AllReduce: Communication Algorithm for Gradient Aggregation

The core operation of DDP is Ring-AllReduce (shown on the right side of the diagram above): each GPU passes its gradient fragment along the ring step by step; after 2(N-1) rounds of communication, each GPU has the complete averaged gradient. The key property is that communication volume is independent of the number of GPUs — even with 1,000 GPUs, each GPU's communication volume is still approximately 2× the parameter count, achieving ideal linear scaling.

Limitations of DP

Memory problem: each GPU must store complete model parameters + gradients + optimizer states. For a 70B model, even with DP=1000, each GPU still needs 100GB+. This led to the development of ZeRO (see below).

Effective batch size: global_batch_size = local_batch_size × world_size. With DP=1000, the effective batch may be too large, causing training instability; needs to be combined with Gradient Accumulation:

# Gradient Accumulation: simulate large batch without increasing actual batch size
accumulation_steps = 8  # Accumulate 8 mini-batches before updating

for step, batch in enumerate(loader):
    loss = model(batch) / accumulation_steps  # Scale loss
    loss.backward()                            # Accumulate gradients
    
    if (step + 1) % accumulation_steps == 0:
        optimizer.step()                       # Update every 8 steps
        optimizer.zero_grad()

II. Tensor Parallelism (TP)

Core Idea

Tensor parallelism splits a single weight matrix across GPUs; each GPU holds only a portion of the matrix and computes matrix multiplication in parallel.
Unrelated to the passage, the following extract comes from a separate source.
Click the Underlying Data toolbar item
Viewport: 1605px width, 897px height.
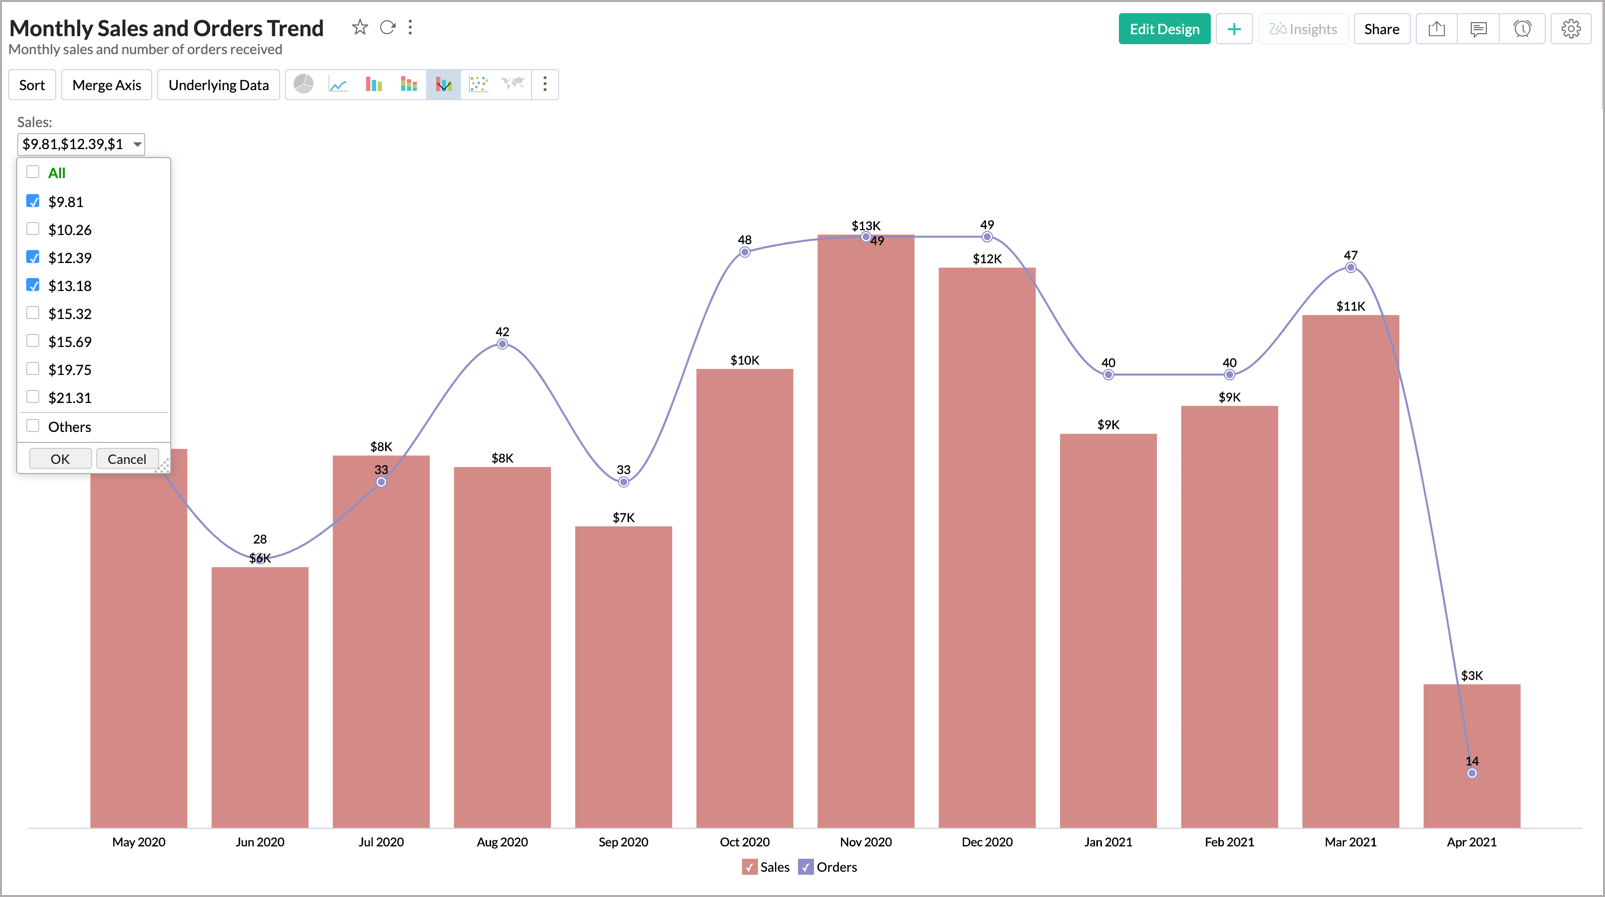tap(218, 85)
This is the core technique proposed by Megatron-LM [1], specifically targeting the two dense layers of Transformers:

Tensor Parallelism TP Column/Row Parallel Matrix Splitting and MLP Data Flow

As shown in the diagram, TP has two splitting methods:

Column Parallel: split weight W by columns; each GPU independently computes local output, then Concat at the end — no communication needed in forward pass.
Row Parallel: split weight by rows while also splitting input; each GPU independently computes then AllReduce sums — 1 AllReduce needed in forward pass.

The actual Transformer MLP layer consists of "column parallel + activation function + row parallel" (see data flow at bottom of diagram), requiring 2 AllReduces per layer (1 forward + 1 backward).

Column Parallel Linear concept:

Weight W [H, 4H] split by columns into W₀ [H, 2H] and W₁ [H, 2H]
GPU 0 computes Y₀ = X × W₀, GPU 1 computes Y₁ = X × W₁
Output Concat: Y = [Y₀ | Y₁] [B, s, 4H]

Row Parallel Linear concept:

Weight W [4H, H] split by rows, input also split accordingly
GPU 0: X₀ × W₀ = Y₀, GPU 1: X₁ × W₁ = Y₁
AllReduce: Y = Y₀ + Y₁ [B, s, H]

TP Decomposition of MLP Layer

# TP decomposition of standard FFN layer (Megatron-LM style)
class ColumnParallelLinear(nn.Module):
    """
    Weight split by columns:
    W_full [H, 4H] → each GPU holds W_local [H, 4H/tp_size]
    """
    def __init__(self, in_features, out_features, tp_size):
        super().__init__()
        self.tp_size = tp_size
        # Each GPU only holds 1/tp_size of the columns
        self.weight = nn.Parameter(
            torch.randn(in_features, out_features // tp_size)
        )
    
    def forward(self, x):
        # Local matrix multiplication, no communication needed
        return F.linear(x, self.weight)  # [B, s, out/tp]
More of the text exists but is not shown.